Bulletin of the American Physical Society
5th Joint Meeting of the APS Division of Nuclear Physics and the Physical Society of Japan
Volume 63, Number 12
Tuesday–Saturday, October 23–27, 2018; Waikoloa, Hawaii
Session DK: Nuclear Theory II
9:00 AM–11:30 AM,
Thursday, October 25, 2018
Hilton
Room: Queen's 4
Chair: Kristina Launey, Louisiana State University
Abstract ID: BAPS.2018.HAW.DK.6
Abstract: DK.00006 : A solution to the puzzle of quenched beta-decays
10:15 AM–10:30 AM
Presenter:
Gaute Hagen
(Oak Ridge National Lab)
Author:
Gaute Hagen
(Oak Ridge National Lab)
A central puzzle has been that observed β-decay rates are systematically smaller than theoretical predictions. This was attributed to an apparent quenching of the fundamental coupling constant gA in the nucleus by a factor of about 0.75. The origin of this quenching is controversial and has so far eluded a first-principles theoretical understanding. This talk presents a solution to this puzzle, and shows that this quenching can be explained from two-body currents and many-body correlations.

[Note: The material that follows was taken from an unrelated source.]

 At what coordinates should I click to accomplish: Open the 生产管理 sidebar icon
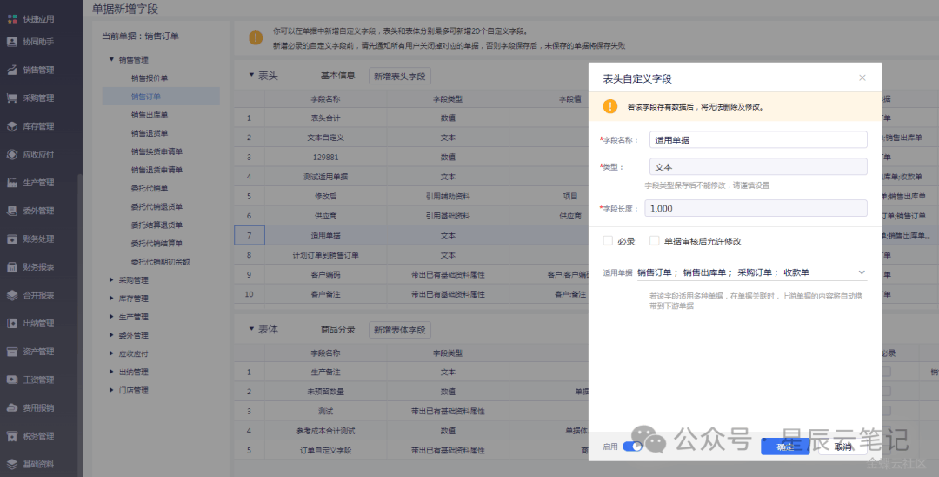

Using interactions and currents from chiral effective field theory that describe Gamow-Teller strength in light nuclei well, I will present a first principles computation of the Gamow-Teller strength in 100Sn. By developing high order coupled-cluster methods we obtain a quenching factor in the range 0.73-0.85 from two-body currents which depends somewhat on the employed Hamiltonian. Our results are consistent with experimental data, including the pioneering measurement for 100Sn [1,2]. These theoretical advances have been enabled by systematic effective field theories combined with powerful quantum many-body techniques and ever increasing computational power.
[1] Hinke, C. B. et al., Nature 486, 341-345 (2012).
[2] Batist, L. et al. Eur. Phys. J. A 46, 45-53 (2010).